We should not forget that on the global geopolitical stage, Erdogan is the mediator of migration flows to Europe and represents the most explicit face of NATO’s modus operandi.


He carries out war crimes while presenting himself to the eyes of the world as a mediator of peace between Russia and Ukraine, but in reality we are dealing with a dictatorial government that in a humanitarian emergency during an earthquake decided to carry out military operations to attack neighbouring areas, such as the Syrian Rojava.


This is what Turkey is currently doing, while the Autonomous Administration is lending its aid without distinction to help throughout Syria wherever it is needed, even though embargoes and harsh restrictions remain in place.


How to help

-What is the best way to support at this time from Mexico?


-In the last few days, the Kurdistan women’s movement in Latin America has shared the data of the Kurdish Red Crescent, a worldwide organized humanitarian organization, which called on all people of solidarity, international organizations to provide urgent help to the victims of the earthquake.


Organized Red Crescent volunteers are rescuing people and providing basic necessities, tents, blankets, water, emergency medical supplies.


Communities in Rojava, in northeastern Syria, as well as in northern Kurdistan, in southeastern Turkey, are organizing to cope with the emergency of thousands of injured people and thousands of collapsed buildings.

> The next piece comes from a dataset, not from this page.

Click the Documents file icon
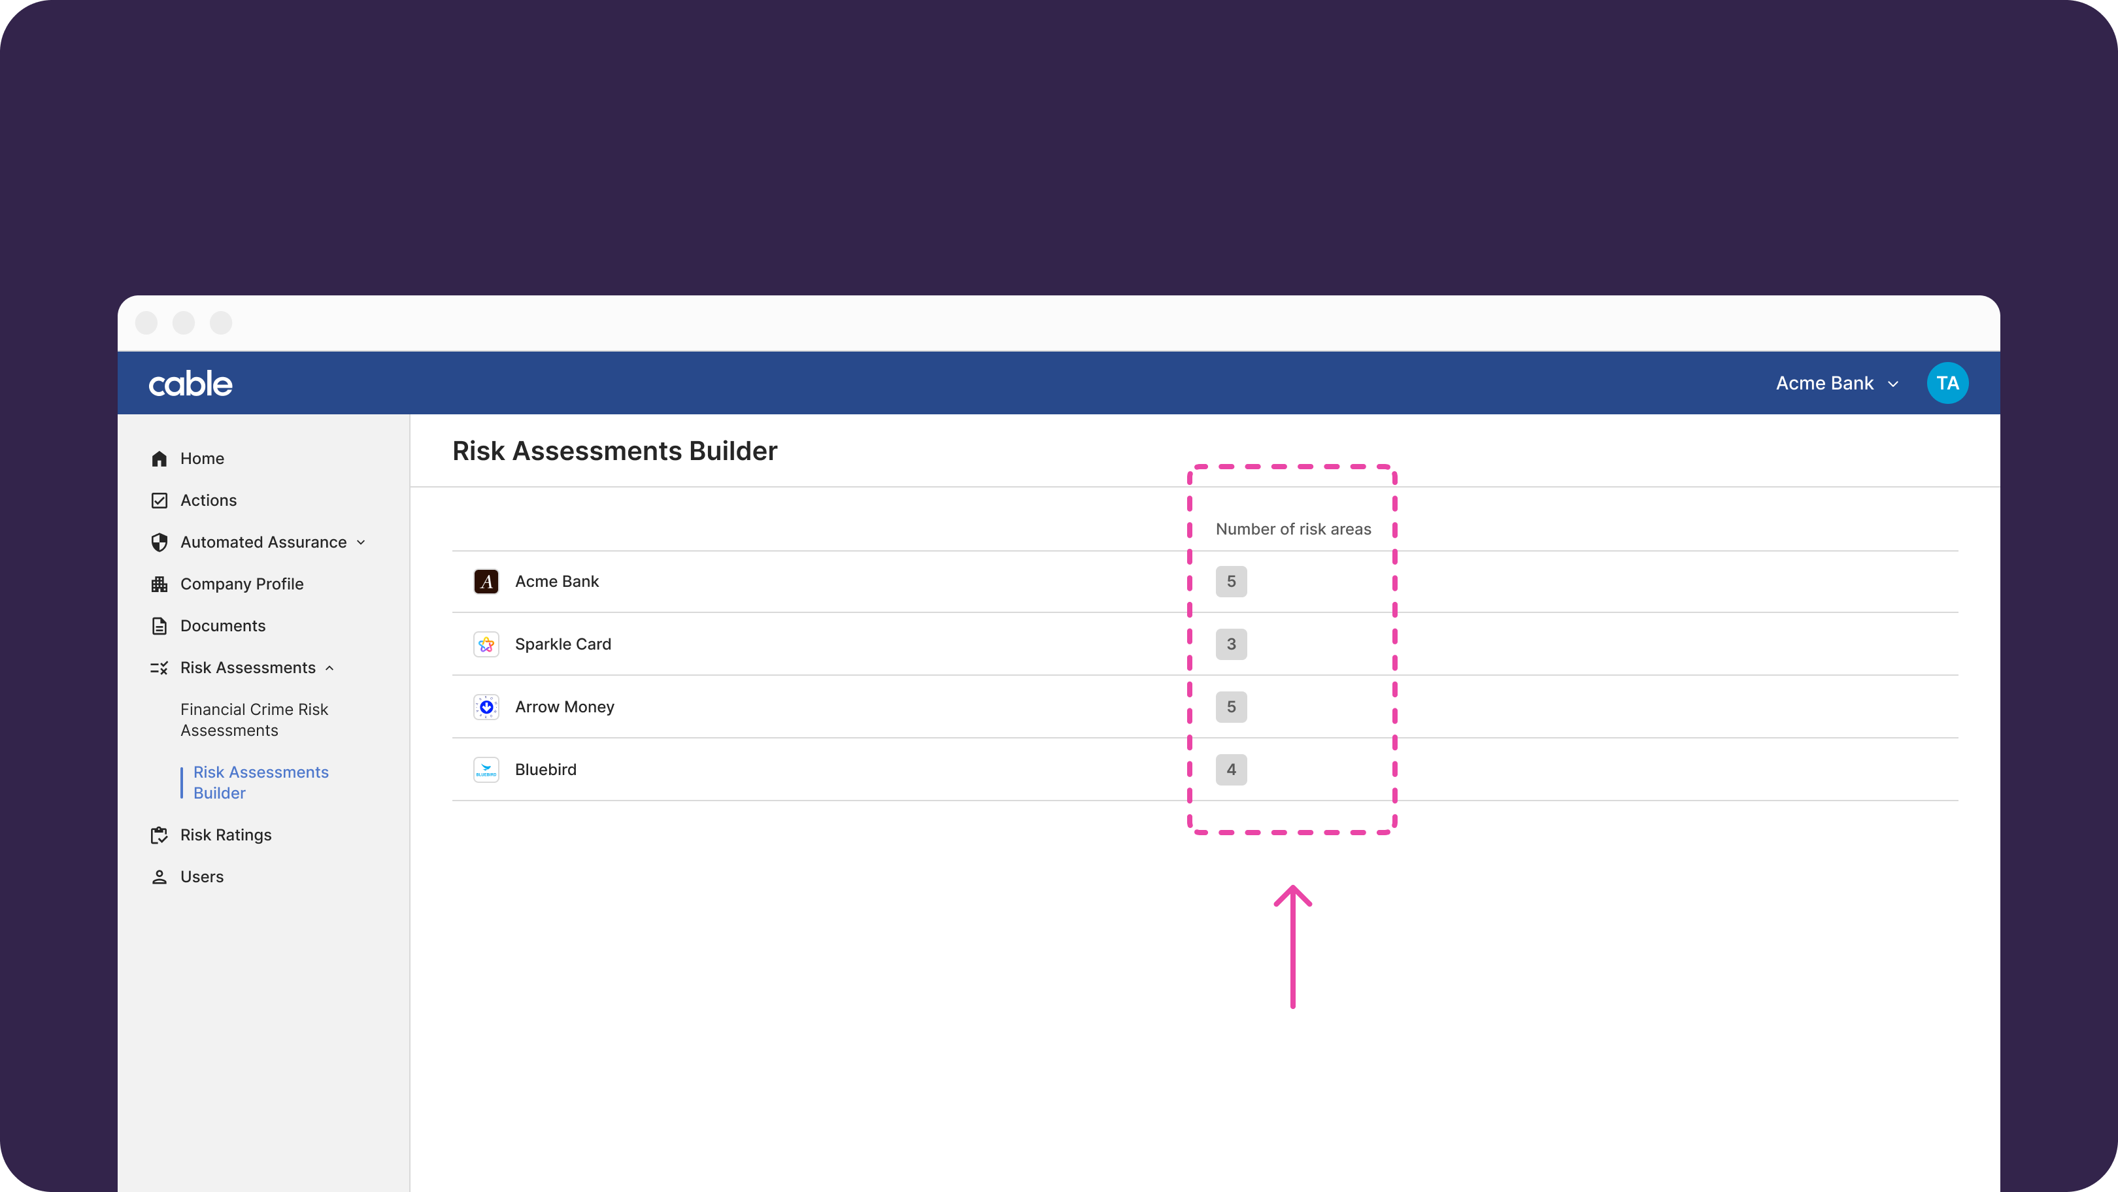 pos(160,626)
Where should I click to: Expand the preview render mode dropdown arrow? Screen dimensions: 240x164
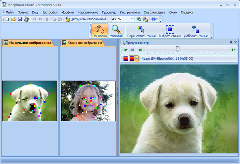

Although heartbroken, we have received in the last few hours, many messages and a collective embrace addressed to the earthquake affected communities in Kurdistan, with unprecedented human sensitivity especially from Mexico, and across the South American continent. Where power and catastrophes aim to destroy, solidarity without borders makes us rebuild, with strength and without borders.


In this indescribably hard moment, this gives us much hope.